* _WHAT IS REQUIRED_: Copy out exactly the lines from the one containing "Reject non essential (522, 1429)" to the last line of the records below, both included, and leave out any pictures.

* _Stored records_:
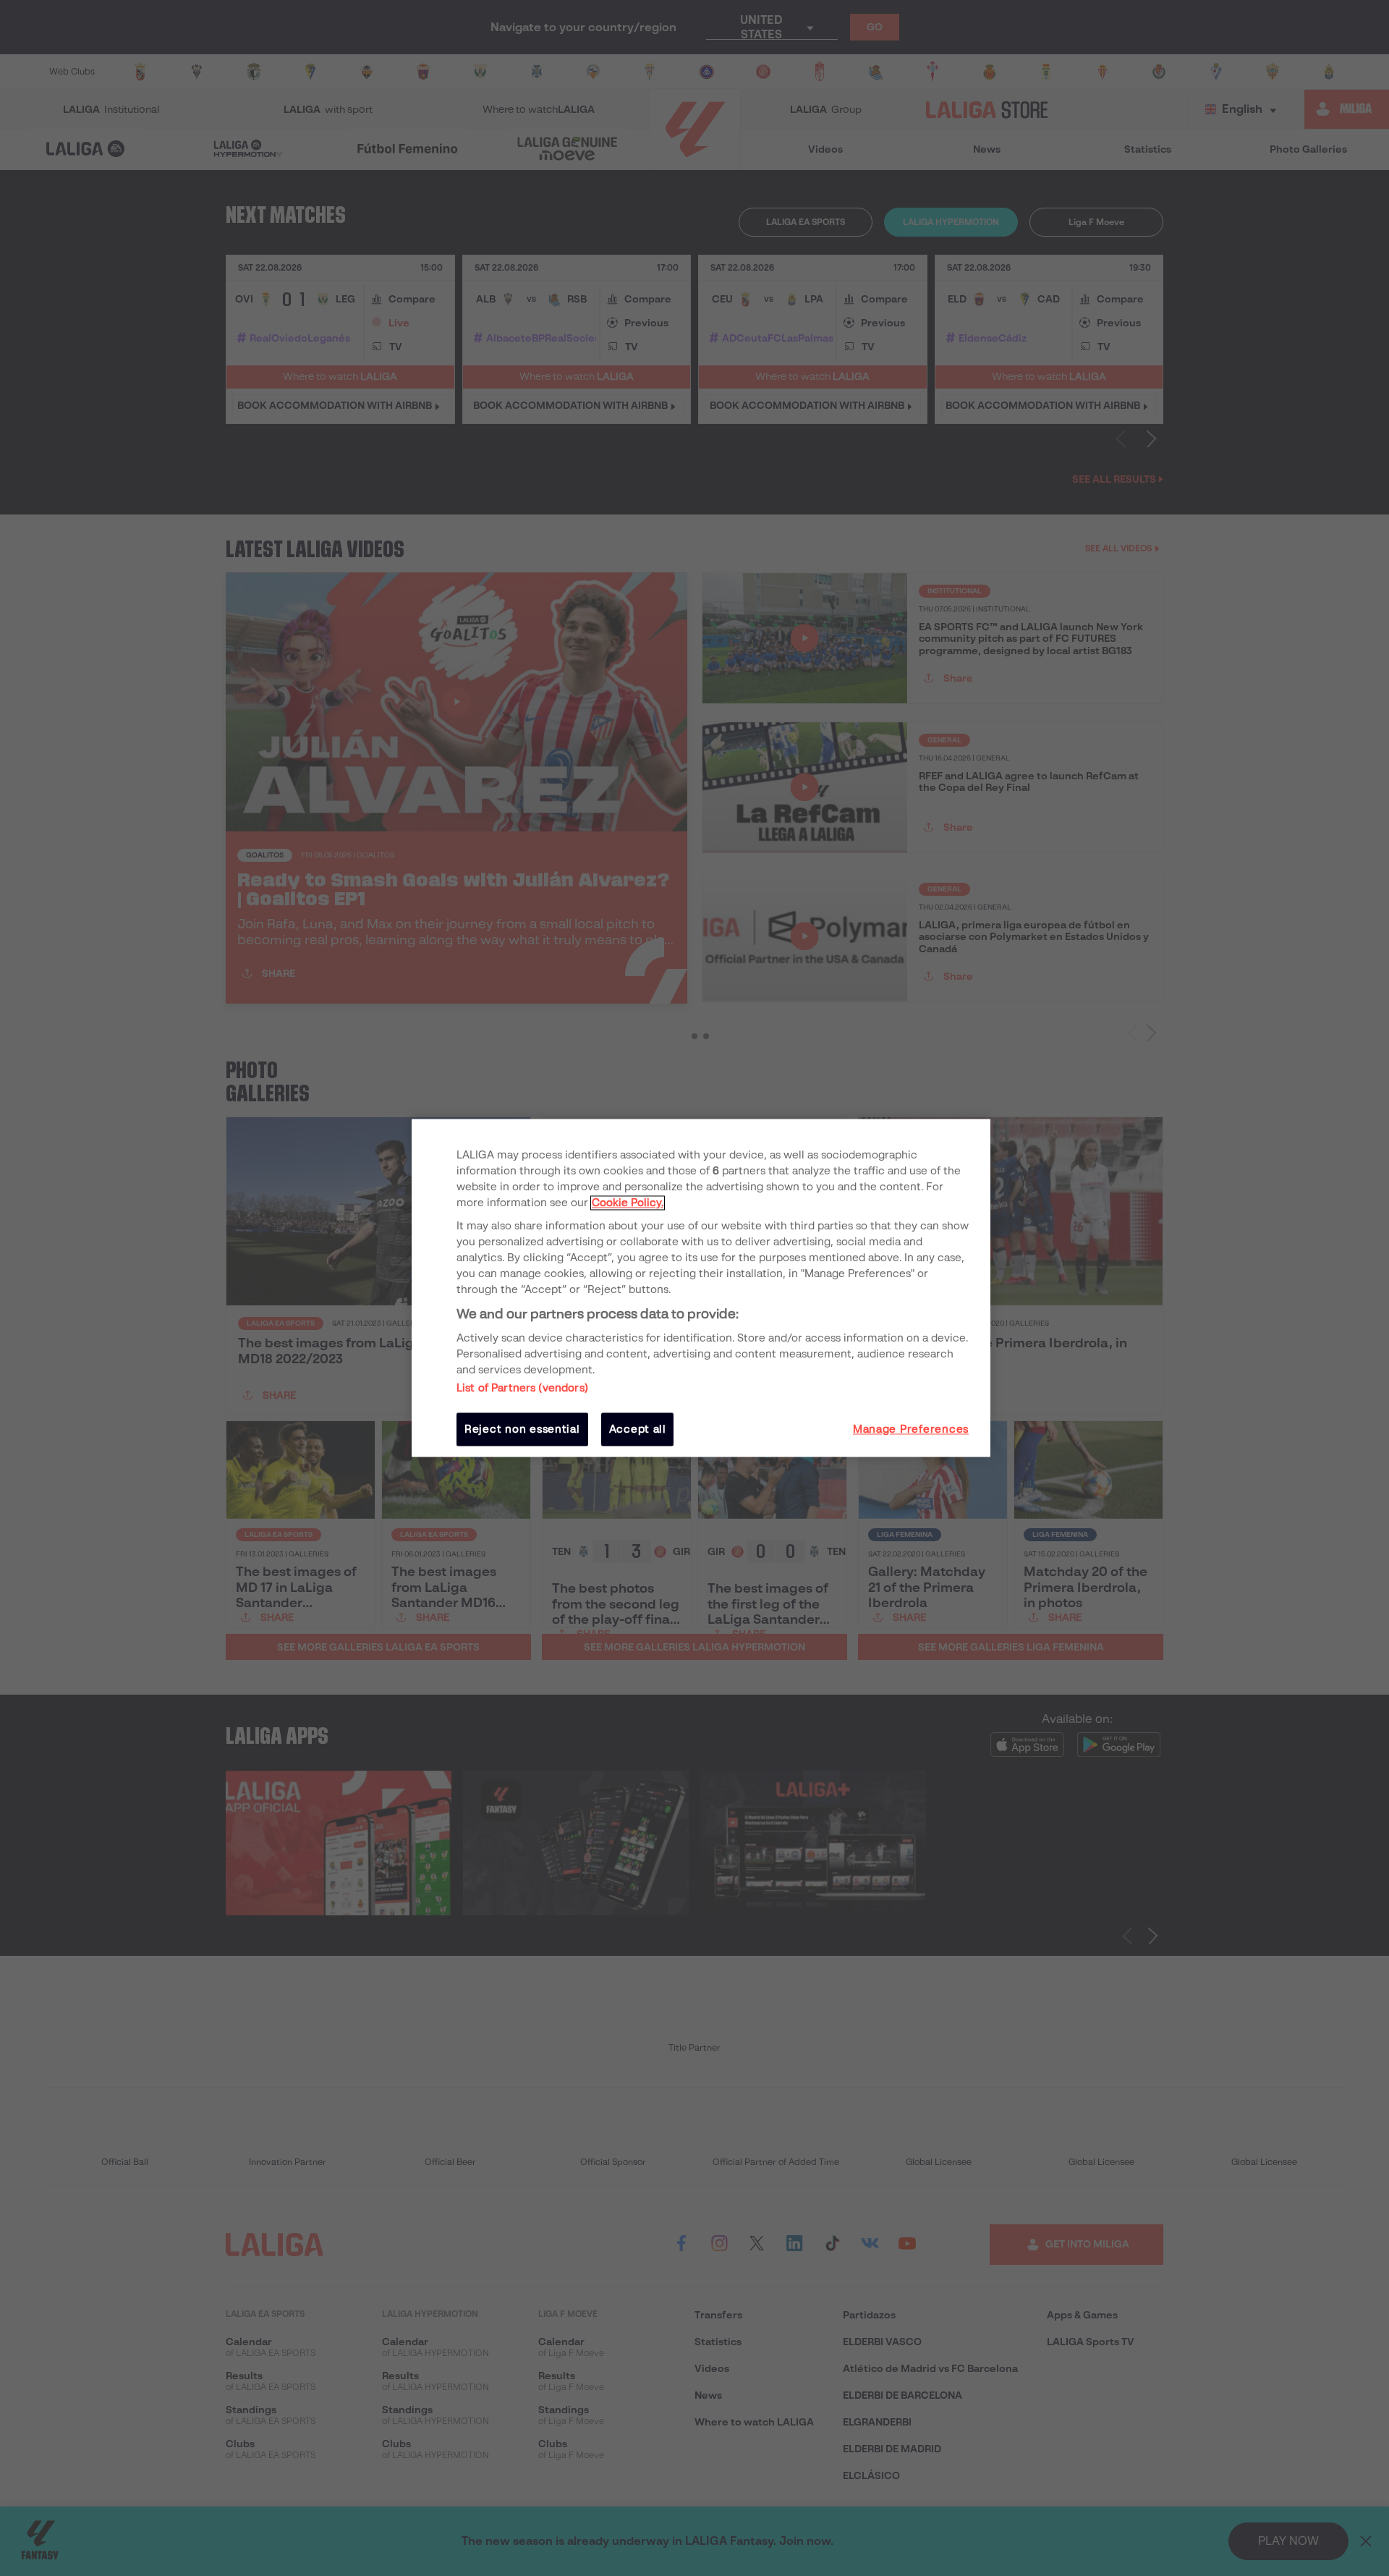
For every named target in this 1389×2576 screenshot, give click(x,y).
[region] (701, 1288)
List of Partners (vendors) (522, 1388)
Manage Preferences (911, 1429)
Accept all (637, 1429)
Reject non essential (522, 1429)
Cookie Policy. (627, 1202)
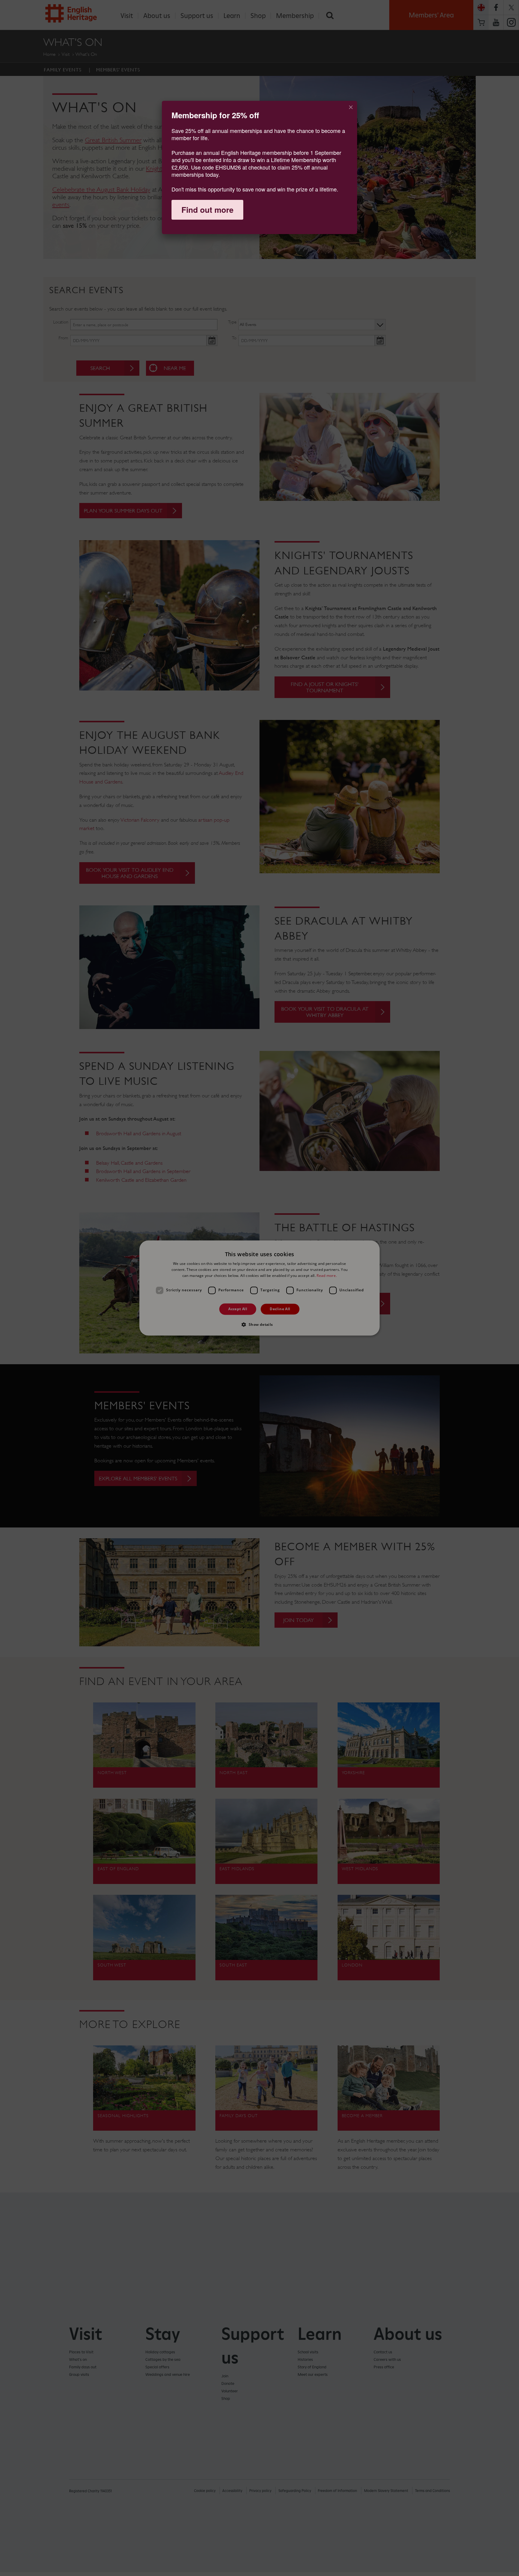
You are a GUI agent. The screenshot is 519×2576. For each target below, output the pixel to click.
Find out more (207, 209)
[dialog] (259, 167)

* _RESPONSE TO THE TASK_:
Reject non essential (522, 1429)
Cookie Policy. (627, 1202)
You are a GUI agent. The screenshot is 519×2576. For each target below, output the pixel to click.
Find out more (207, 209)
[dialog] (259, 167)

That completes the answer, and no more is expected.